I'm right with you on the joys of listening to a good recording on a great system. I have two 96bit audio interfaces which I use to record my music and the first time I listened to a song through my monitors with sub -100dB noise and crystal clear studio grade audio I was bouncing around in my chair on an adrenaline rush. It's wonderful. But that sound came from a 44.1k, 16bit stereo source. The equipment you choose to play the sound out with is just more important. If I used AirPlay through that interface, the same audio would come through and it would sound great (theoretically, according to the numbers you quoted.)
My post had not a hint of ignorance in it. Condescending yes, because your original post was irritating in its cynical appraisal of a perfectly adequate spec sheet for AirPlay.
Originally Posted by WelshDog
All true Joseph. It seems there are so many now who not only cannot discern the difference between excellence and mediocrity, they actually seem hostile to the idea of even trying. This is what the bean-counter driven, corporate culture has done to our people. It feeds them crap and tells them it is great. The psychological warfare of advertising ensures that the hook will be taken.
I certainly have seen that my German made power tools do a better job than their Black and Decker competition. They will last longer and are a joy to use. Kind of like a Mac.
I resent that idea that I am hostile to the idea of striving for excellence. I am not. I simply believe that going through a spec sheet that matches the industry standard for optical media and putting 'FAIL' on the end of each item is manifestly silly, debates about psychological warfare and media opiates aside.

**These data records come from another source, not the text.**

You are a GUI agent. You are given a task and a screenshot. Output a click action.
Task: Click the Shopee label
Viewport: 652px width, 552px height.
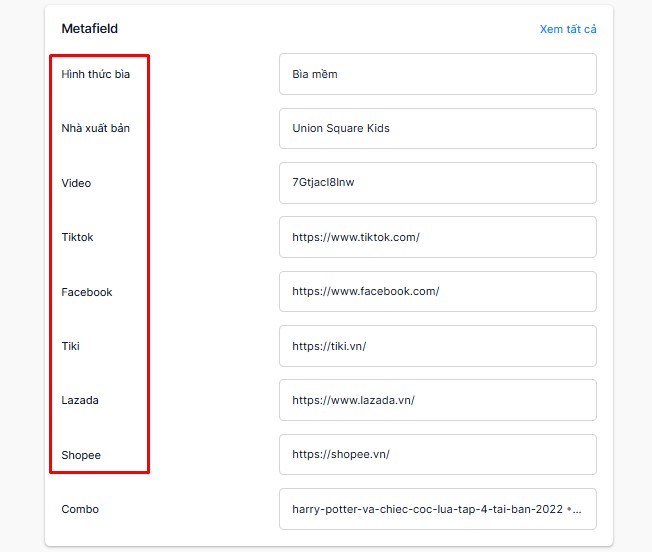point(81,455)
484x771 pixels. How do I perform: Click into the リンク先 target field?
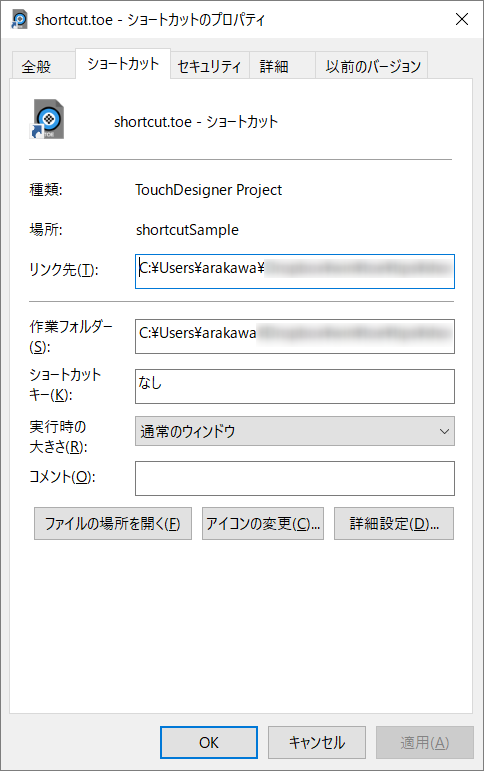pos(295,271)
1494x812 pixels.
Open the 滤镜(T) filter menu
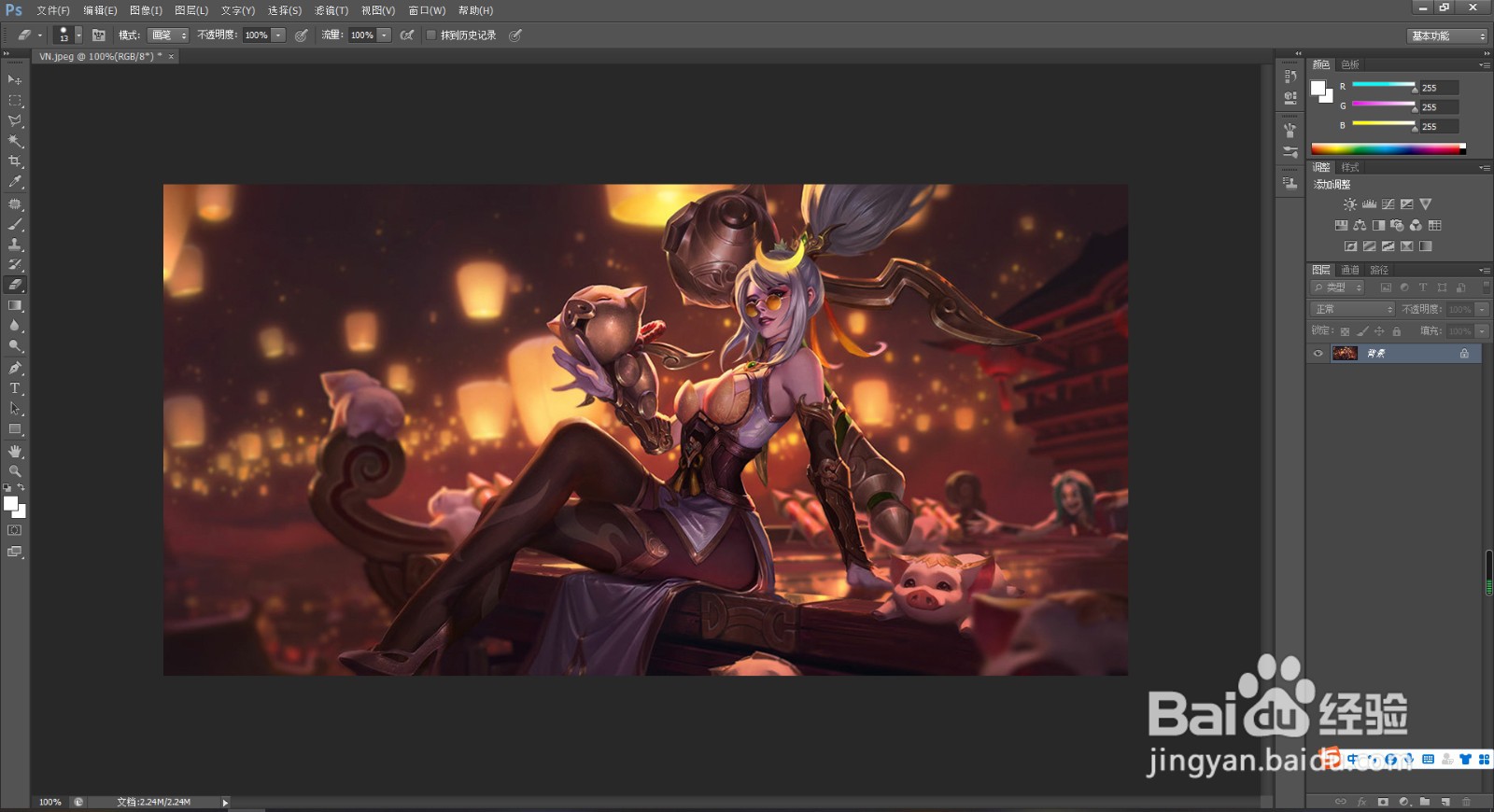click(331, 10)

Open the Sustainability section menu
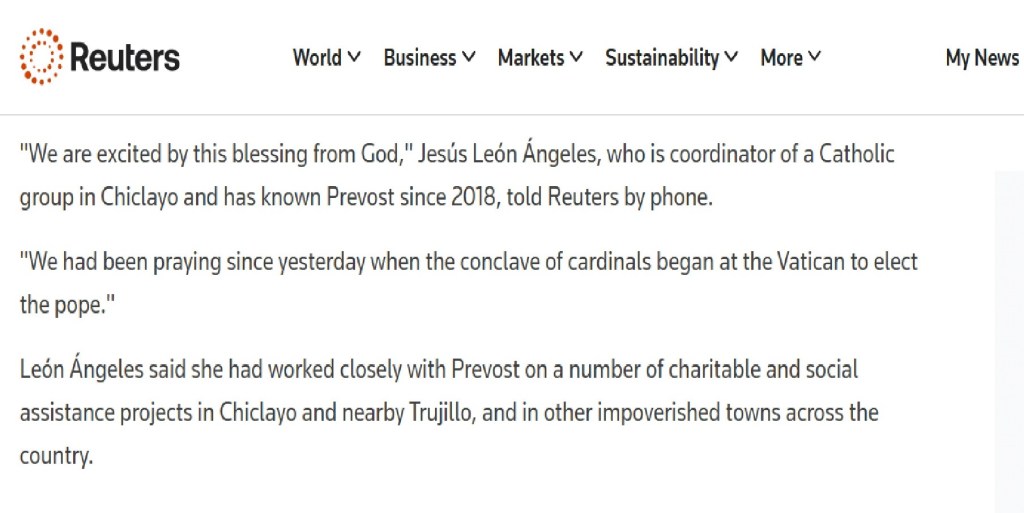661,58
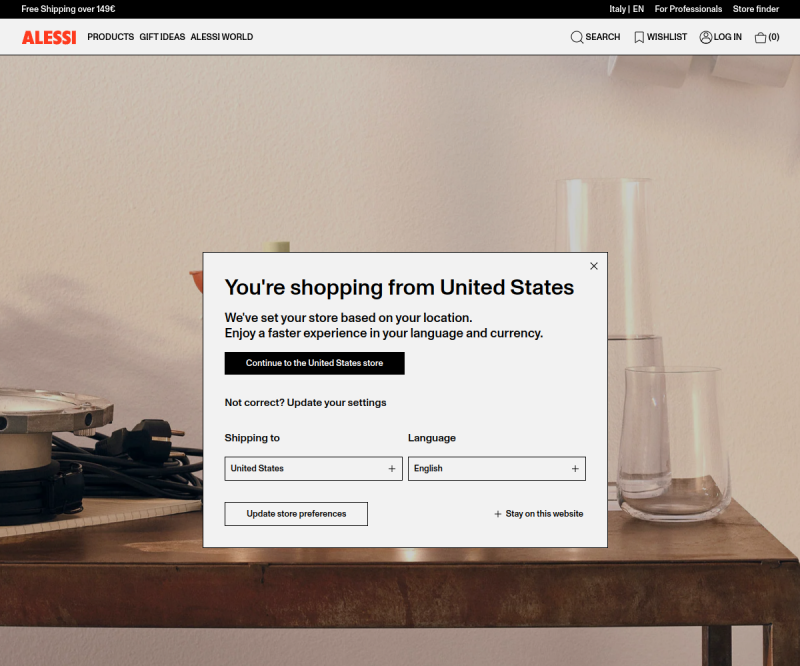Image resolution: width=800 pixels, height=666 pixels.
Task: Click plus icon in English language field
Action: [x=575, y=468]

Originally Posted by jragosta
Do the two of you also use green magic markers on the edges of your CDs?
Maybe you feel that your vinyl records sound better if you stand on your head and rotate your left arm in a counterclockwise direction, too.
Every single double blind study with proper controls has shown that normal people can not tell the difference between equivalent vinyl and cd music (yes, I'm aware of the audiophile 'tests' where they never bothered to match volumes precisely - and then said "See how easy it is to tell when they switch from vinyl to CD?"). A very tiny number of individuals can hear frequencies well above 'normal' (I have a friend who was tested to 26,000 Hz), and they MIGHT be able to tell a difference, but since there's so little sound in that range, even that is unlikely.

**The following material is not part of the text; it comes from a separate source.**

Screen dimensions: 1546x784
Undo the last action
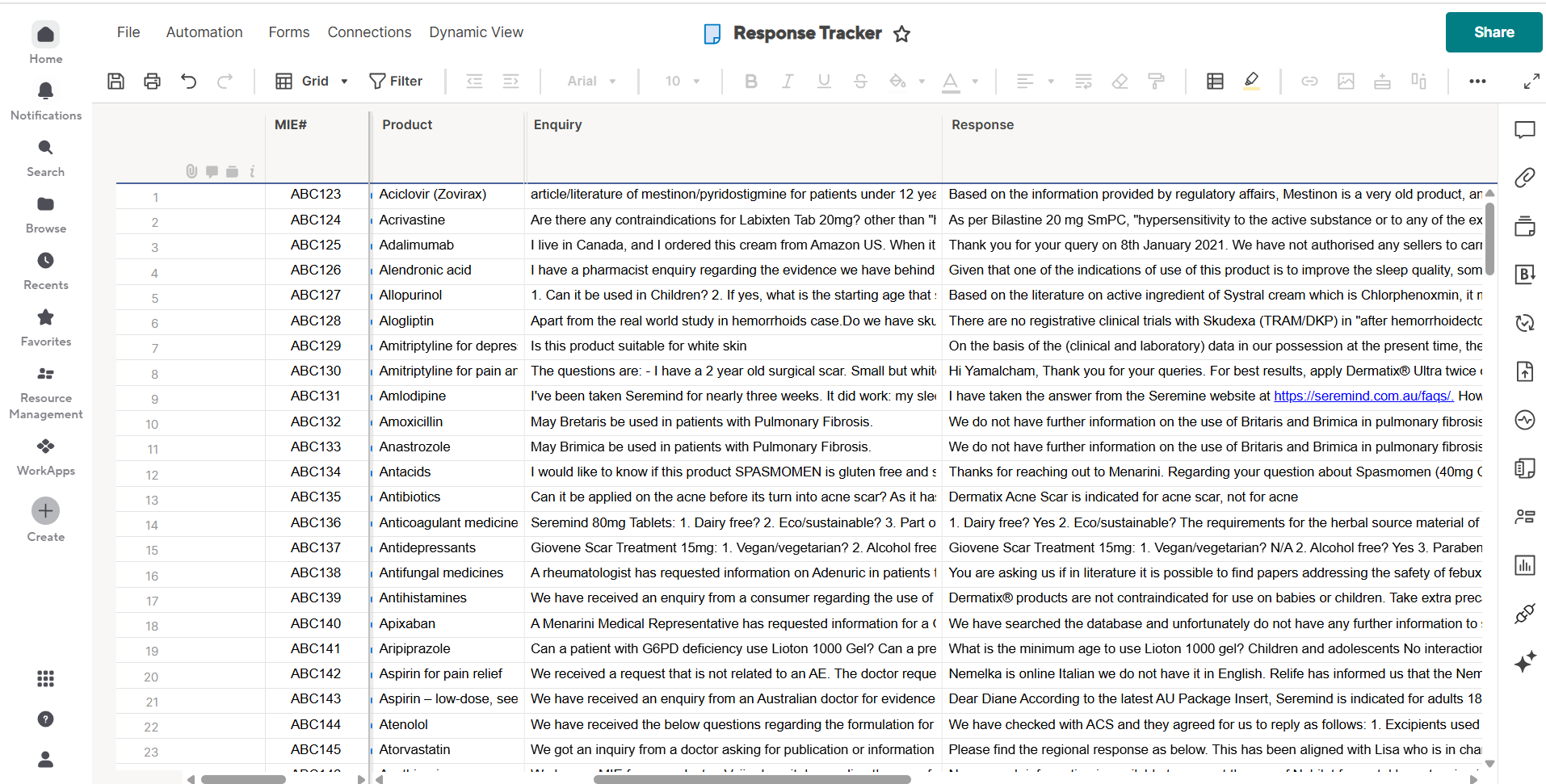pos(188,81)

Just a few sources for you:http://www.eetimes.com/electronics-b...etter-than-CD-http://www.eetimes.com/electronics-b...-refuse-to-die
The sentence about the arm had my laughing aloud! No disrespect to Joseph and WelshDog
The points you make about the blind tests are very valid and I've read all kinds of similar material in the past. I fear you'll never convince some though and that's fair enough, I respect them for their view. I just don't like CD audio being looked down on as MacDonald's audio. Logic playing all the tracks to a song before mixdown is beautiful, but that quality no more makes it to vinyl than it does CD.
Originally Posted by Joseph L
No doubt. Likewise, normal people can not tell the difference between a fresh lobster from the icy waters off of Maine, and the frozen stuff fresh from the microwave at Red Lobster. I have no problem with those folks, so long as they enjoy.
That's a very elitist thing to say. You're implying you have a more refined palate and we aren't understanding. That's not what's happening here. Many blind tests show that the quality you claim to hear in the vinyl simply isn't there to all but Kal-El and Peter Parker. There is a very clear difference in freshness between a fresh lobster taken from the sea bed and a frozen microwave meal.
Originally Posted by jragosta
The difference is that even trained 'audiophiles' can't tell the difference between CD and vinyl in a properly conducted test. Every time you see someone bragging about the difference, they're either conducting the test very badly - or comparing Apples to Oranges.